By Lucia Allen, News Correspondent
Sometimes you don’t have to come in first to feel like you’ve won.
Murphy-Goode Winery announced its pick for ‘A Really Goode Job’ on July 21, and it was not senior political science major Rocky Slaughter. However, as of July 28, he is still preparing to go work for Murphy-Goode at the lucrative rate of $5,000 a month.
Slaughter traveled to San Francisco at 5 a.m. to meet the other applicants July 17. They were all driven by limo to the Murphy-Goode winery and the first few days were spent with the contestants watching one other’s videos and giving speeches, exploring vineyards, tasting wines, having a wine blending contest, and playing lots of liar’s dice and other card games. The contestants stayed in the local luxury hotel Healdsburg.
‘There wasn’t too much competition going on when we were there. It was basically now they would pick whoever they thought was best for the role,’ Slaughter said.
‘ On the final day, July 21, they broke up for individual interviews with the director of the public relations department, head winemaker David Ready Jr., of the Kendall Jackson wine company, owned by wine entrepreneur and billionaire Jess Jackson and others.
‘I felt like I aced my interview because I went in with this metal box full of ideas. I spoke right away and until the end with idea after idea. I didn’t see anyone else with something like that,’ Slaughter said.
The group reacted well to many of Slaughter’s ideas, but a few days before they announced the winner they pulled him aside and told him they had created a special, separate position for him. It was at that point, Slaughter said, he knew he didn’t win.
‘In the very beginning, when I didn’t really understand [this new] position, and because I’d been fighting for [the dream] job for three months, I was a little disappointed,’ Slaughter said.

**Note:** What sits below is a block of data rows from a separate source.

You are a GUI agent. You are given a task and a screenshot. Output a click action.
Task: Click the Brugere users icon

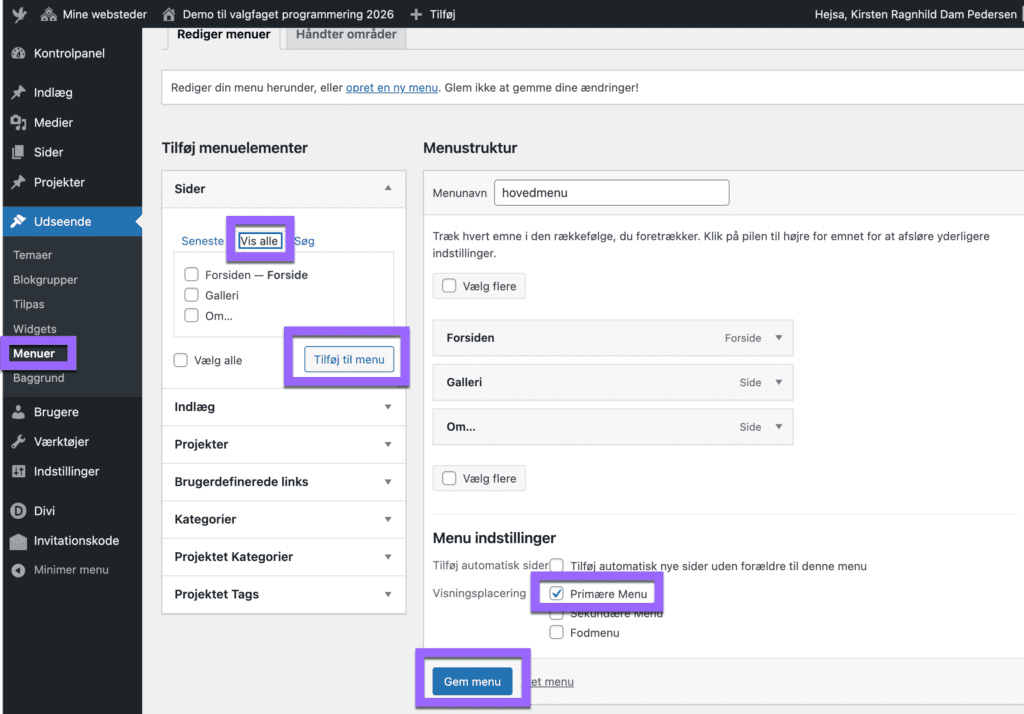18,412
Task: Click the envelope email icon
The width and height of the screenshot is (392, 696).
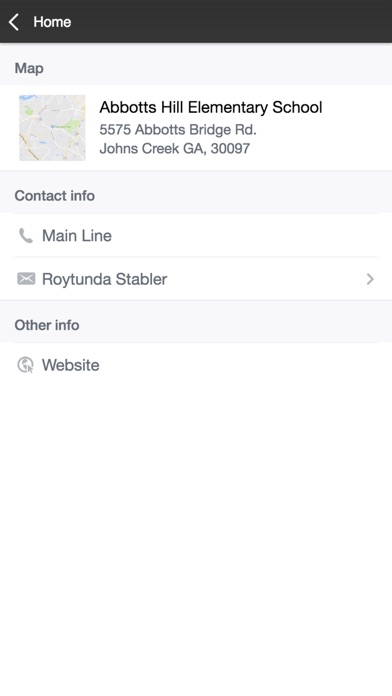Action: 26,279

But after he understood the bigger picture-that they had created the position specifically for him, added extra money and told him they really wanted him to be a part of their family -Slaughter said he felt even happier over the new position over the winning one.
‘The first thing I got was like this 13 liter bottle of wine and they said, ‘Welcome to the family;’ I am absolutely, 100 percent happy,’ Slaughter said.

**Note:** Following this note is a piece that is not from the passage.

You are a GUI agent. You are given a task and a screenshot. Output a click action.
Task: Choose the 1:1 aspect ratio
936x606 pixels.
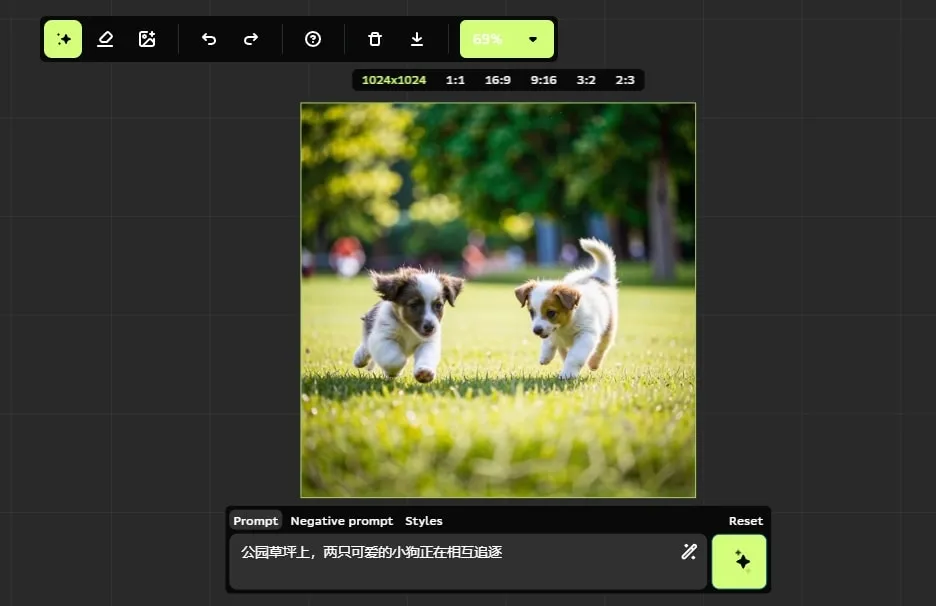[455, 80]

Slaughter will be named the ‘Czar of Crushia’ and he will be creating new social media campaigns, from commercials to vacation deals, for Kendall Jackson and other wineries, Slaughter said.
Slaughter’s childhood friend, Katlyn Demallie, 20, who attends school back in Slaughter’s home state of California, said she is excited that he’ll be close again and is looking forward to being taught more about wine,
‘ ‘It just seemed like he put so much effort into it and was so gung-ho about it, it just seemed something good had to come out of it,’ Demallie said.
Friend and classmate Doug Lindner, a sophomore political science major, said he feels the wine company is lucky to have someone like Slaughter.
‘He is a true leader; an entrepreneur of the highest order. [This] sounded like the kind of thing nobody would get, but [Slaughter] would,’ Lindner said.
Slaughter’s leave date is tentatively set for somewhere around Aug. 10 and the length of the job is still being decided. He’ll be living in Sonoma wine country. Slaughter intends to return to Northeastern in fall of 2010.
‘It makes me feel great; [This job] gives me the ability to talk to the people I need to talk to and puts my ideas on a larger scale,’ Slaughter said.
Slaughter best friend from home, Mike Blankinship, 21, said this position being created especially for him is a testament to Slaughter’s innovation.
‘ ‘He’s certainly larger than life; he’s very, very intelligent, very dedicated, and I don’t think he’s ever thought anything was impossible his entire life,’ Blankinship said.